Constable, already concerned about another winter lockdown, doesn’t expect revenue to recover until at least 2024, as international tourists are only flowing back.

This shows how Brexit changed the landscape for an economy that thrives on foreign trade and workers.

European students, who made up 38% of theater workshops prior to the pandemic, now need a passport – not just ID cards – to visit. “The cost and effort of applying for a visa is a serious competitive disadvantage today,” said Josie Dent, senior economist at the Center for Economics and Business Research.

For the domestic audience, Harding is proposing cultural vouchers, similar to the government’s Eat Out to Help Out program last summer, which enticed guests with half-price meals in restaurants. “It’s about what we can do to attract people to our wonderful inner city instead of forcing them there,” she says.

Likewise, Luke Johnson, a hospitality entrepreneur, is calling for a government campaign urging people to “go to the theater, ride the subway, work in the office, spend money in the West End, eat out, Doing and Attracting Business in London ”. People. “Nevertheless, he is convinced that the young people will return, because starting a career, socializing and having fun is” the essence of cities “.

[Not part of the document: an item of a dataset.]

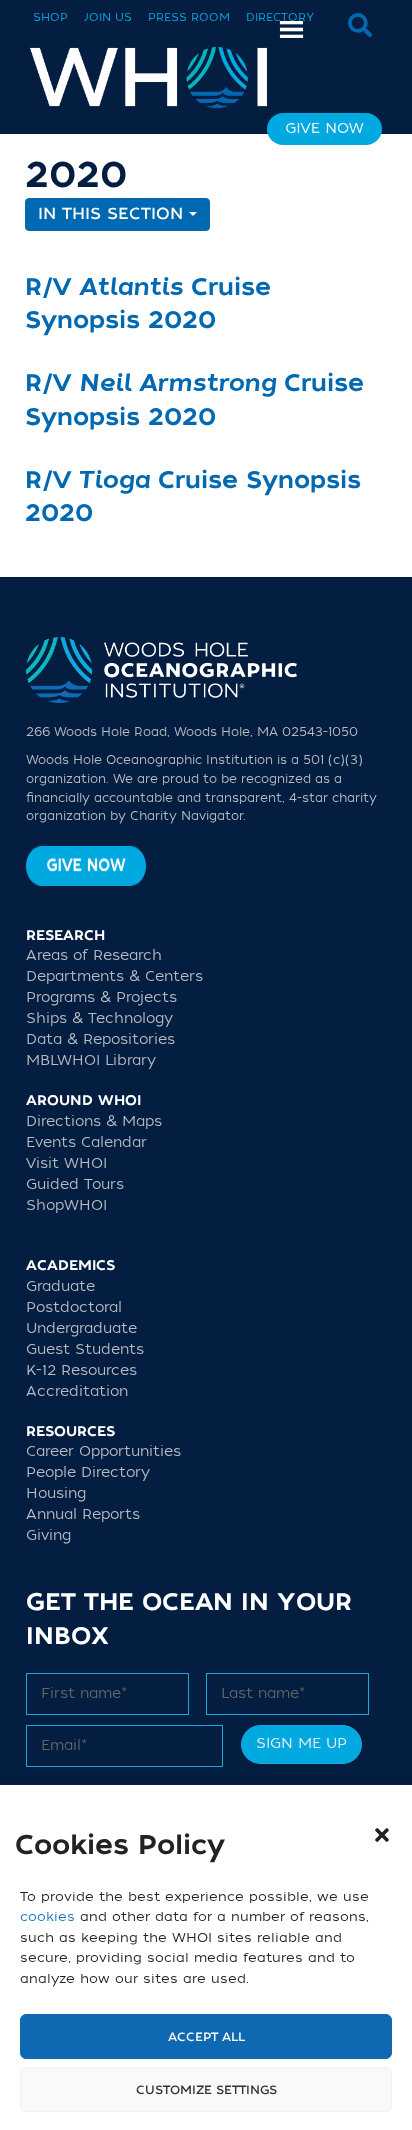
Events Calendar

Ultimately, a return to the status quo is not an option. Even if London recovers with the easing of restrictions, the high cost of living, the investment-hungry public transport system and the troubled visa system will eventually hold it back, according to Carter. “We have to go beyond where we have been,” he said.

That means addressing the real estate market. Neighborhoods need to be diversified, says Yolande Barnes, chair of the Bartlett Real Estate Institute at University College London. “Some areas of central London are just too work- or even tourist-oriented and too dependent on this influx of people that you may no longer be able to take for granted,” she said.

Deputy Governor of the Bank of England, Jon Cunliffe, highlighted in a speech in May that first time buyers’ deposits in London typically represent 121% of their income, compared with an average of 48% in the north.

The regional focus of support is politically difficult. City Hall may have been a stepping stone for Johnson to get to Downing Street, but he has done little to advance the London Finance Commission’s 2013 and 2017 recommendations for more fiscal decentralization in the capital and regions. Gerard Lyons, economic advisor to then Mayor Johnson, accused the ministers of a “policy of benevolent neglect” towards London in a paper for the Think Tank Policy Exchange.

Khan wants the central government to allow Transport for London to diversify its revenue – by granting control over more tax revenues – to reduce the dependency on the fare that cratered when ex-commuters worked from home. He argues that for every pound invested in the London Underground, more than half is paid out to workers outside the capital.

With government aid unlikely, there is even less hope of a hand from the BOE, says Carter. “When the economy in London and the South East is already hot, especially with housing bubbles, it becomes a problem for national decision-makers.”

BOE chief economist Andy Haldane sees the future of the capital as “fantastically optimistic”. “I’ve read the history books and they tell me that London always finds a way to relax,” he said in an interview with the Center for the Study of Financial Innovation. “Whatever the adversity, it is ultimately a very malleable, flexible, dynamic place – always was and always will be.”

Like London, the Globe has used the pandemic grace period for self-reflection, focusing on digital offerings that Constable says have “given creatives greater opportunities to get work in ways that may not have existed before.” At least for now, it’s not a curtain on the globe – or the city.